A lot of no-shows for Spring ball this year and a few big names among the ranks. I don't recall seeing this many injured since Verdun, but unless loss-of-limb is imminent, I'd advise these youngsters to throw some horse liniment on it and get a wiggle on.
A swell strength-man
Took a moment to punch the bag with Boise State's new strength-man Jeff Pitman, and I can tell you he is the Real McCoy. It's clear that Pitman's conditioning program has been nothing short of a sockdollager for the youths…as evidenced by a good many of them pulling a Daniel Boone after going through with Pit's punishment. If this isn't a more hard-boiled team come August, I'll eat my hat!
Jeepers Creepers Jay!
One fellow who appears to be in for a big year is Bronco wingback Jay Ajayi. The big back appears faster and more determined this Spring. If you don't think he'll amount to much this season…I've said it before…tell it to Sweeney!
You slay me, Santini
What a hot sketch this Chris Santini is! I still am not overly fond of I-talians but this one's quite the cut up! Laughing Out Loud!

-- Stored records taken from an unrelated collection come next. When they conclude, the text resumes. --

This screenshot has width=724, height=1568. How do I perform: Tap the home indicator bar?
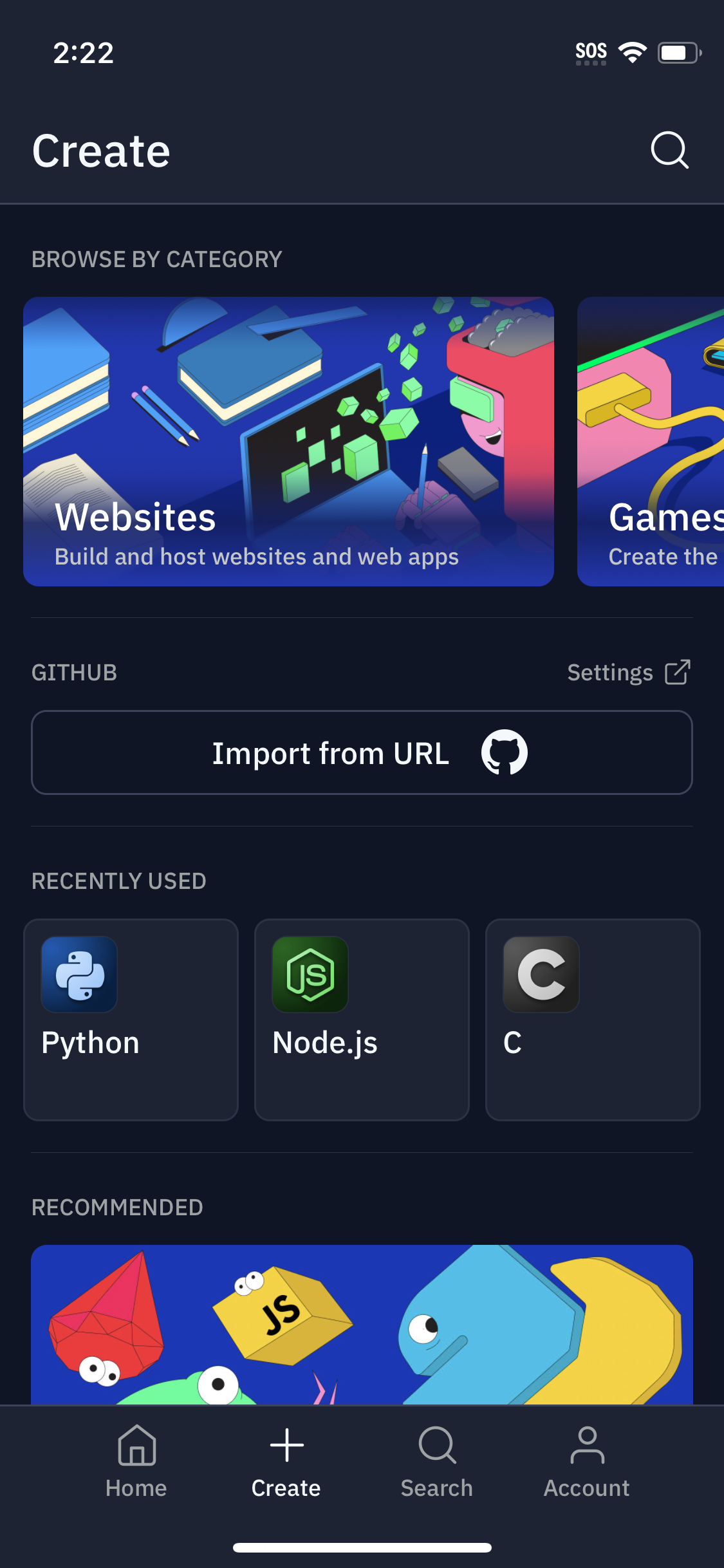pos(362,1547)
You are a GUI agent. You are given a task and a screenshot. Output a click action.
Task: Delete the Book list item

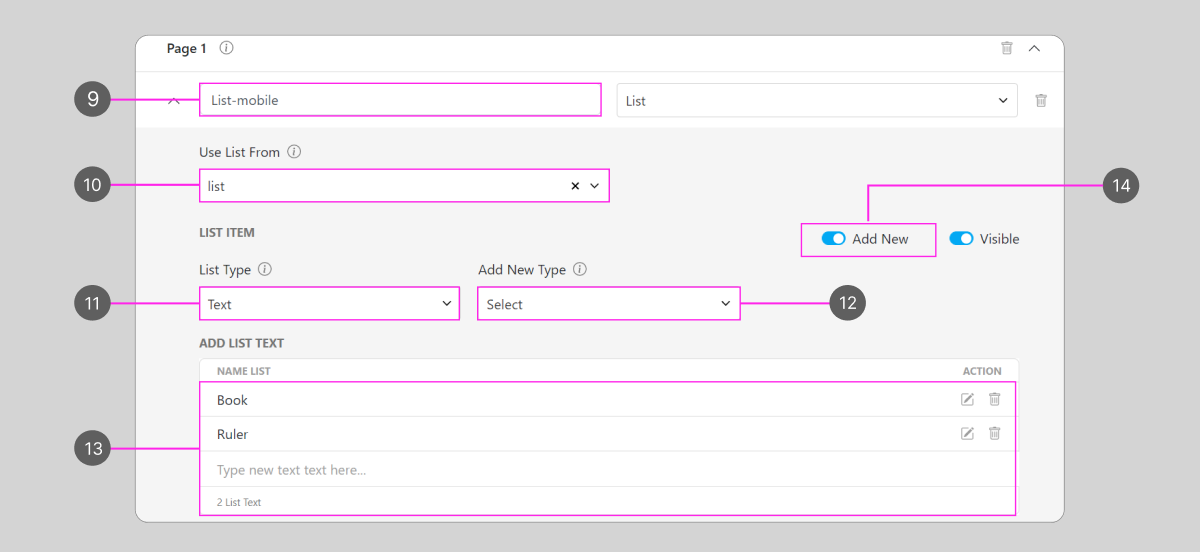[x=994, y=400]
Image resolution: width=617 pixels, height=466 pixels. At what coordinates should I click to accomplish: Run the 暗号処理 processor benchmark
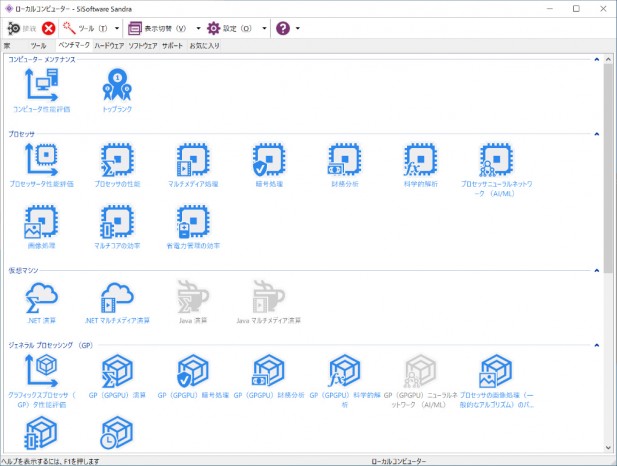(268, 160)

A heaping helping of hyphens
During my sojourn in Borneo, I see that the Broncos squadron added another hyphenated hoofer by the name of Dylan Sumner-Gardner who joins the ranks of the be-dashed Shane Williams-Rhodes and Rees Odhiambo-Johnson. This young lad cuts quite a figure and in the defensive secondary appears to really know his onions.
Whomever is manning the jukebox at Bronco Stadium needs a lesson or two in taste. Sure, the boys respond pretty well to the hits of the day performed by rappists by the names of Heezy or Sneezy or some such…but I brought a freshly pressed Blue Amberol Cylinder of Jelly Roll Morton that I think will get these kids really up and at 'em.
A renewed vigor
This old newsie is no shrink, but I think what ailed last season's team was a bit of laziness. Sure, they put on like Joe Brooks, but their mentality was more "let George do it". Well, no more. The flivvers have been given the bum's rush and this years gang is really on the trolley. You can hear their whoops and hollers of enthusiasm before you even approach the grid-iron. Like Gene Tunney taking on Harry Greb, this team won't be denied. By the way, whatever happened to Harry Greb?